DIRECTIONS FOR THIS TASK
Write these lines out as a JSON list of strings, one string per line, with blank lines left out.

** start of EXTRACTED INFORMATION **

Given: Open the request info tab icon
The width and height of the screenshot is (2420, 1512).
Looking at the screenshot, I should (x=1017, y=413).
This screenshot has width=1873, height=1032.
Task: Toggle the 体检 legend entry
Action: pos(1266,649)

** end of EXTRACTED INFORMATION **

SOLUTION TO THE EXERCISE
[
  "Given: Open the request info tab icon",
  "The width and height of the screenshot is (2420, 1512).",
  "Looking at the screenshot, I should (x=1017, y=413).",
  "This screenshot has width=1873, height=1032.",
  "Task: Toggle the 体检 legend entry",
  "Action: pos(1266,649)"
]